- 13 April 2026
- Posted by: Competere
- Categories: Balanced Lifestyle, highlights, News
Shaping the Debate on California Food PolicyCALIFORNIA STATE ASSEMBLY – ASSEMBLY BILL NO. 2244 ON "CALIFORNIA CERTIFIED" FOOD STANDARD
Competere has submitted a position letter to the California State Assembly’s Health Committee on the proposed Assembly Bill (AB) No. 2244, introducing the “California Certified” food standard. While welcoming the attention to public health, our contribution highlights key scientific and policy concerns at the core of the proposal. It emphasises the need for policies grounded in knowledge and responsibility, rather than approaches that discourage specific foods or ingredients through classifications, taxation, or certification schemes.

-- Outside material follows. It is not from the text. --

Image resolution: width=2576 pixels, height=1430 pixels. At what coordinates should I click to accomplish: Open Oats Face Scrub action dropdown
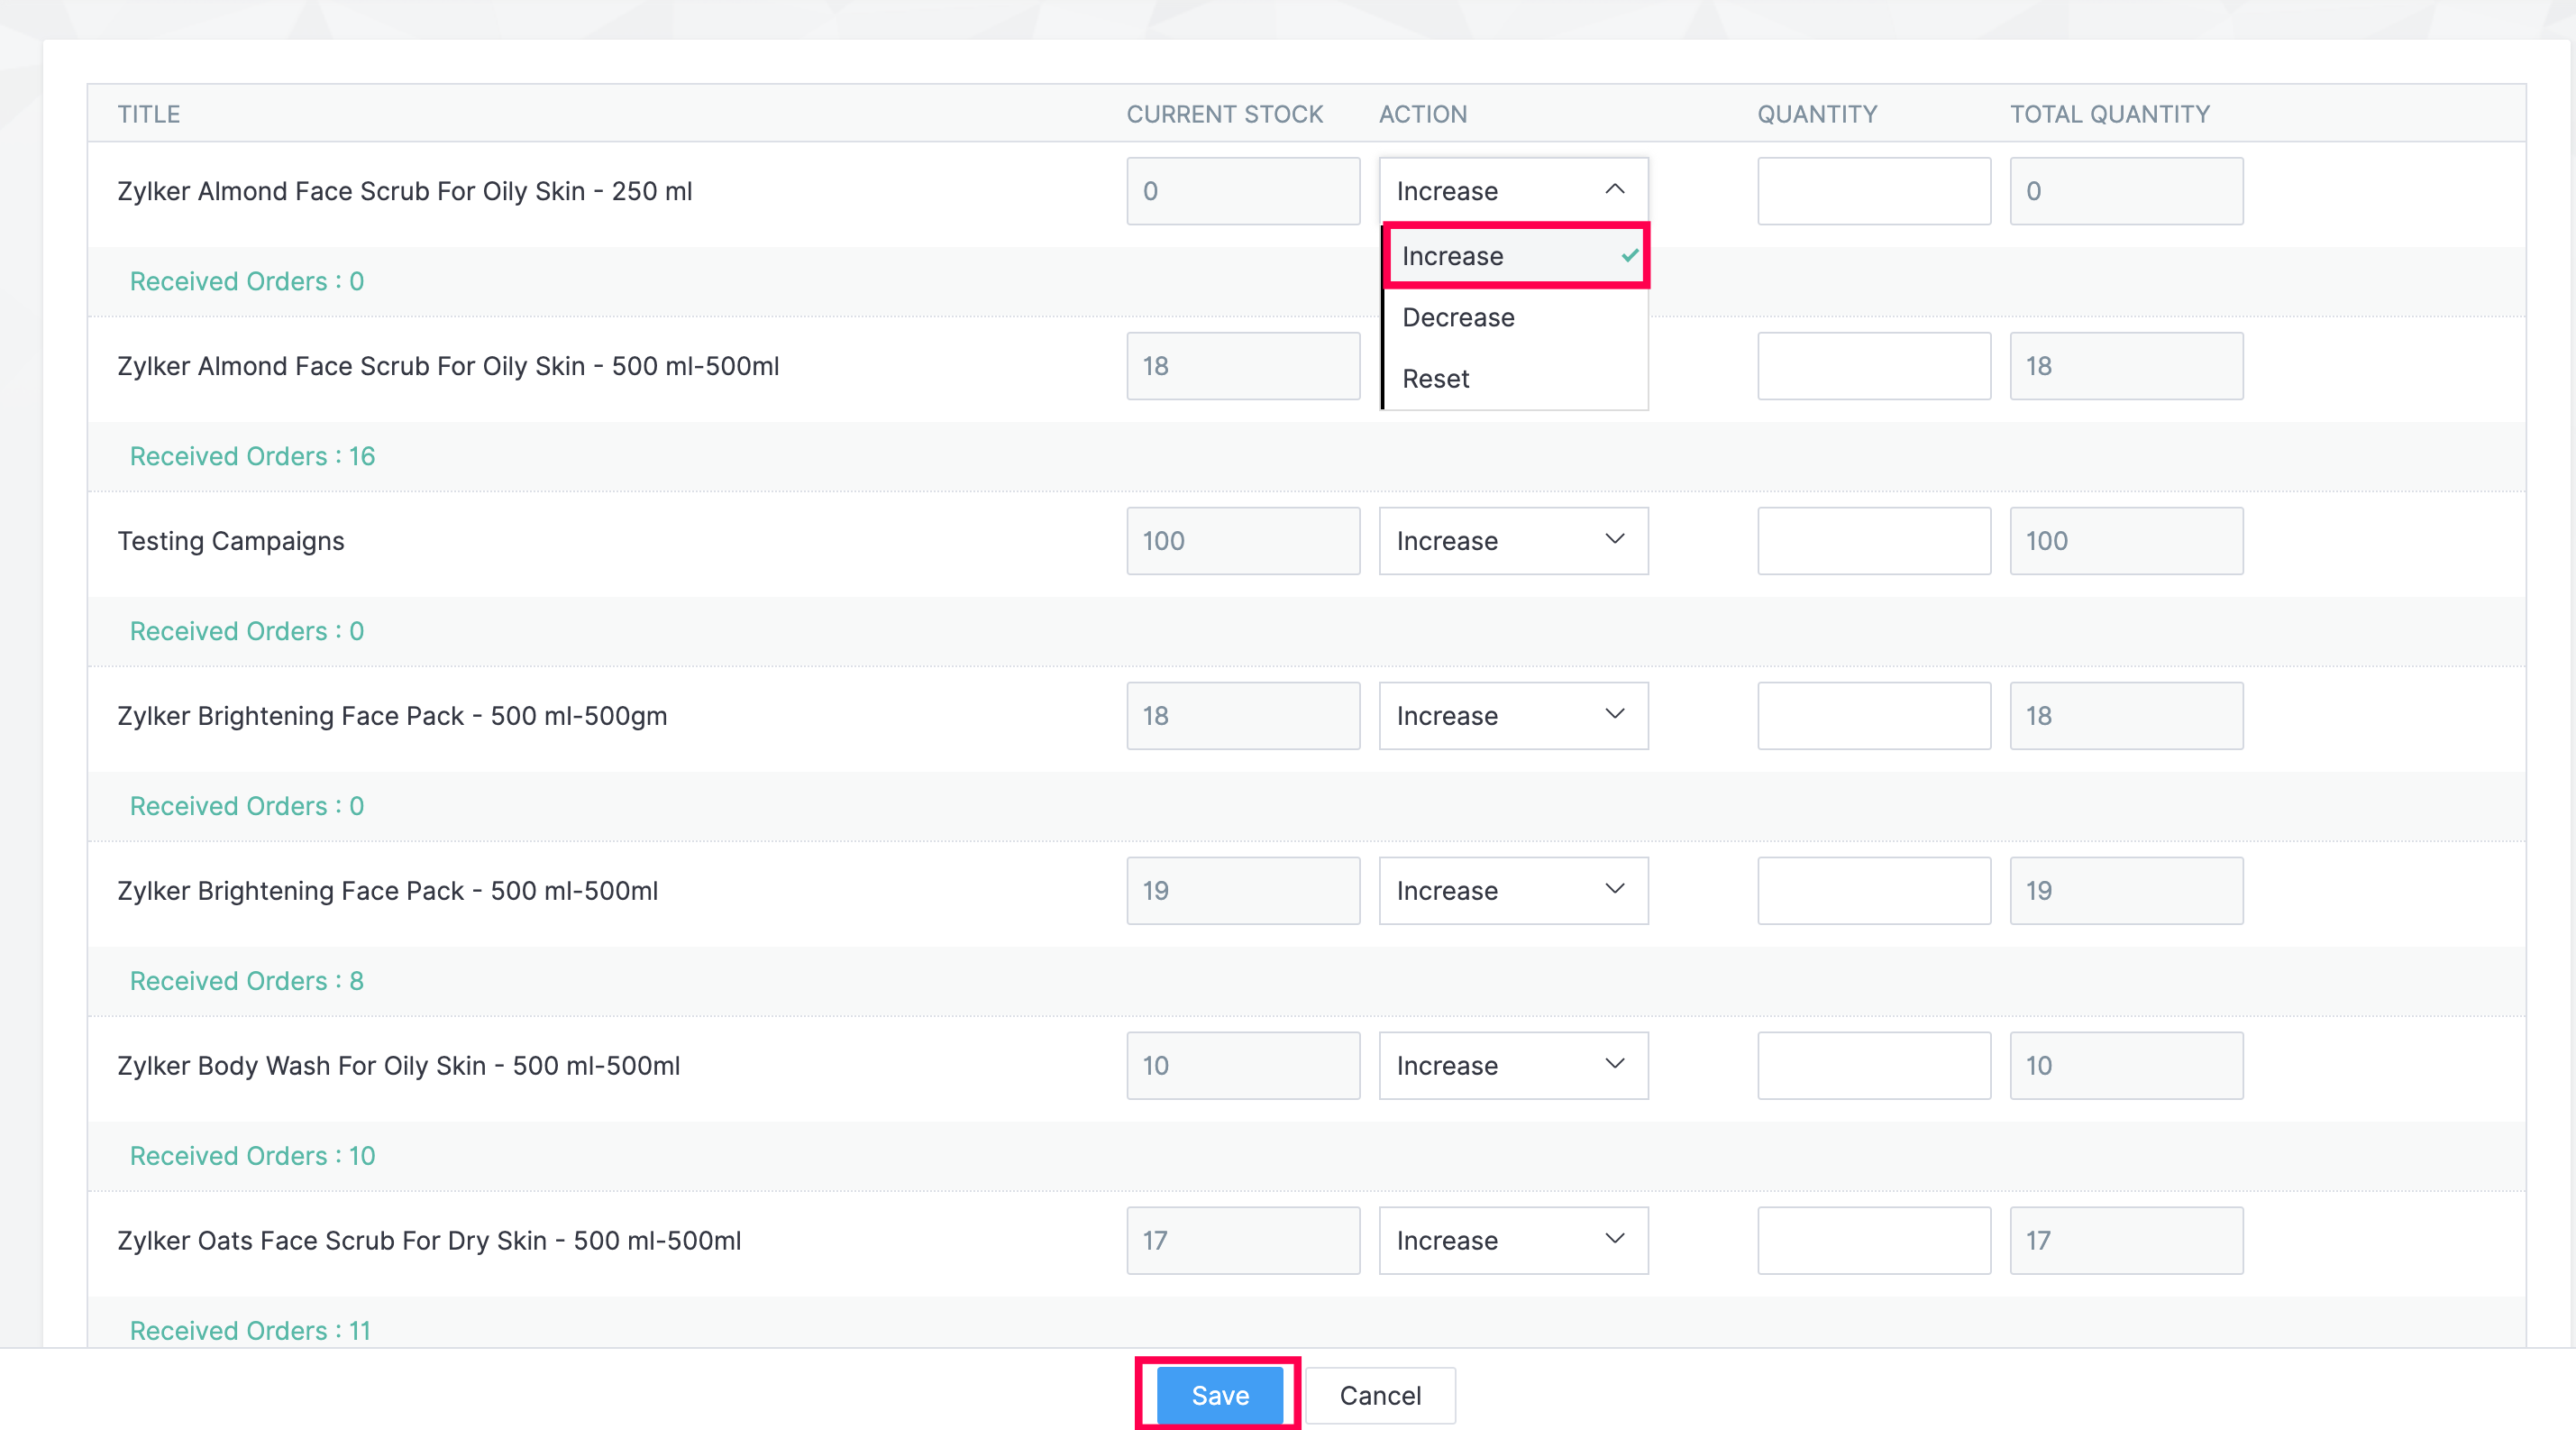pos(1512,1241)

Download the full position letter
The Proposal at Glance
On 25 March 2026, Jesse Gabriel, a Democratic member of the California State Assembly, introduced AB No. 2244, proposing the creation of a ‘California Certified’ seal for non-ultra-processed foods (UPFs).
Companies would be able to apply for certification from accredited bodies starting in 2028, with renewal every three years. Large retailers must also be required to give greater in-store visibility to certified products.
The Limits of UPF-based Certification
The proposed “California Certified” seal is grounded in the concept of UPFs, a category that still lacks a clear and universally accepted scientific definition. As an evolving and heterogeneous classification, UPFs risk being used more as a descriptive or ideological tool than as a robust basis for identifying health risks.
Building certification schemes on this foundation may lead to unintended consequences:
- It conflates processing with nutritional quality, leading to inconsistent treatment of foods with different nutritional profiles and similar health impacts.
- It creates regulatory uncertainty, generating instability for producers, retailers, and certification bodies.
- It risks penalising safe and widely used ingredients, as well as essential technologies that ensure food safety, preservation, accessibility, and quality.
Looking Beyond Food Alone
Obesity and non-communicable diseases (NCDs) are complex, multifactorial conditions. Nutrition is only one part of a broader picture that includes physical activity, lifestyle habits, and emerging factors such as digital environments and sedentary behaviour – explored in our recent policy paper on “Ultra-Scrolling Social.”
Focusing policy efforts primarily on categorising foods risks oversimplifying this complexity and diverting attention from broader determinants of health. Evidence from Europe and Latin America also suggests that simplified tools such as front-of-pack labelling schemes have had limited impact on obesity and health outcomes, while potentially increasing costs and reducing consumer choice.
A More Effective Path Forward
A more comprehensive and balanced approach is needed. Rather than prescriptive classifications or restrictive measures, effective policies should empower consumers, promote education, and encourage innovation.
The concept of balance – combining dietary variety, moderation, and active lifestyles – remains central. This principle, reflected in models such as the Mediterranean diet, offers a flexible and culturally adaptable framework that could also inspire policy approaches in California.
California has the opportunity to lead by example, advancing policies that empower citizens rather than constrain choice. Ensuring scientific robustness, regulatory clarity, and proportionality will be essential.